For clarity, samples in the validation set were divided into four groups based on results obtained in West et al. (2001): GV1 included samples 11, 16, 40, 43 and 47 for which the two clinical tests agreed on the ER status, but the statistical predictions showed high uncertainty; GV2 included samples 31, 33, 45 and 46, for which the two clinical tests disagreed on the ER status, however the statistical predictions had low uncertainty; GV3 included sample 14, for which the two clinical tests disagreed and the statistical predictions had high uncertainty; and GV4 included samples 4, 7, 8, 18, 26, 29, 44, 48 and 49, for which the two clinical tests agreed on the ER status and the statistical predictions had low uncertainty.
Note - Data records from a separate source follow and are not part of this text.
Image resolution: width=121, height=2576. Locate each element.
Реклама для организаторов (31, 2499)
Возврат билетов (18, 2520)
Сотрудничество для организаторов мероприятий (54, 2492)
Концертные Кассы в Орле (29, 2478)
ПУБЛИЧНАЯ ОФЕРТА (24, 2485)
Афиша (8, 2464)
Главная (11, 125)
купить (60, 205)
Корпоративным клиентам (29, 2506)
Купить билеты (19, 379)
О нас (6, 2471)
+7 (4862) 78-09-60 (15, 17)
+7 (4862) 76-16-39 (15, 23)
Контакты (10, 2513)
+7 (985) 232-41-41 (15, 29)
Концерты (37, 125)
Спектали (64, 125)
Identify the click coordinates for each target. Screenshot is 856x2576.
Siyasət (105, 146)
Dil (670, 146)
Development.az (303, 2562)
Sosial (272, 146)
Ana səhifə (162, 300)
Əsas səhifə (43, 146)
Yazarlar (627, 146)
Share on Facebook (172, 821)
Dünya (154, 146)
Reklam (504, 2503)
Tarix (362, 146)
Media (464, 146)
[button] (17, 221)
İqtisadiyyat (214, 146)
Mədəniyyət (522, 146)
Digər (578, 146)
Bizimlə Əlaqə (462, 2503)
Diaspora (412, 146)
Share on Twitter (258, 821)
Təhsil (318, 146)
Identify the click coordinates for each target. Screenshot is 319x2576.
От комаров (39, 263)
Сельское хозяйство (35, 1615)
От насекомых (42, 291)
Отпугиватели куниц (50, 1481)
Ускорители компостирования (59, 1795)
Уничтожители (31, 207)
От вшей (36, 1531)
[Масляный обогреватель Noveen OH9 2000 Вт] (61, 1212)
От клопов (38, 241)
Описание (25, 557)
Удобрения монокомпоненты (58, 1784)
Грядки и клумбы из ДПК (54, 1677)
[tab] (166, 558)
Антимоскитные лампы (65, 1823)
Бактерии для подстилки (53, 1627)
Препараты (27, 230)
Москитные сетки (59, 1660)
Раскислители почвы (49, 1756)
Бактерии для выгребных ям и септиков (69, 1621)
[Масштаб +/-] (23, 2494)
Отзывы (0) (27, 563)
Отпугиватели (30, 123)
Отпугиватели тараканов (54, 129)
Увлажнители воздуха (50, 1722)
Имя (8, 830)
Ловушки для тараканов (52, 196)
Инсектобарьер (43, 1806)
When the true training set (L0) was used, the statistical classification of samples in the validation set was the same as in West et al. (2001) and is shown in the fourth column of Table 2. The bold sign (+ or –) indicates predictions with high statistical uncertainty as defined above and the +/– sign in the third column indicates conflicting ER status based on the two clinical tests. For samples in the training set and in group GV4, their ER status was correctly resolved by the clinical tests and the statistical prediction. For samples in group GV2, for which the two clinical tests conflicted, the statistical prediction seems to have determined their ER status with low uncertainty (high certainty). However, for samples in groups GV1 and GV3, the statistical prediction had a high uncertainty and sometimes was in contradiction with the clinical determination of ER status.


View this table:
[in this window]
[in a new window]
 
Table 2 Effects of misclassification on the prediction of ER status of human breast cancer samples

 
When the training sets included mislabeled samples (L1–L4), the capacity of the model in predicting the ER status of samples in the validation set deteriorated. Major changes were observed when samples in groups GV2 and GV4 were considered. For samples in group GV2, for which the clinical tests disagreed and the statistical prediction had a low uncertainty, mislabeling has made their statistical prediction highly uncertain. In fact, when only one sample was mislabeled in the training set (L1), three (31, 45, 46) out the four samples in GV2 had their ER status changed from certain to uncertain as indicated by the number of times their ER status was resolved out of 10 replications. Furthermore, the prediction of the ER status of all the samples became uncertain when more than two observations were mislabeled in the training set. More interestedly, for samples in GV4 for which both the clinical tests and statistical prediction agreed on their ER status, mislabeling had a marked effect on their predicted status. With only one mislabeled sample in the training set (L1), two samples (8, 29) out of the nine had their predicted ER status unresolved based on the 10 replicates. When more than two samples in the training set had their ER status mislabeled, six samples had their ER status clearly unresolved and the remaining three samples (7, 26, 49) were correctly classified only 6 or 7 times out of 10. All nine samples had their ER status unresolved when four samples were mislabeled in the training set (L4). For samples in groups GV1 and GV3, no major changes in prediction of ER status were observed between using the ‘true’ (L0) and any of the four ‘noisy’ (L1–L4) training sets. This result was expected given that the ER status of these samples was unclear even when the true data were used.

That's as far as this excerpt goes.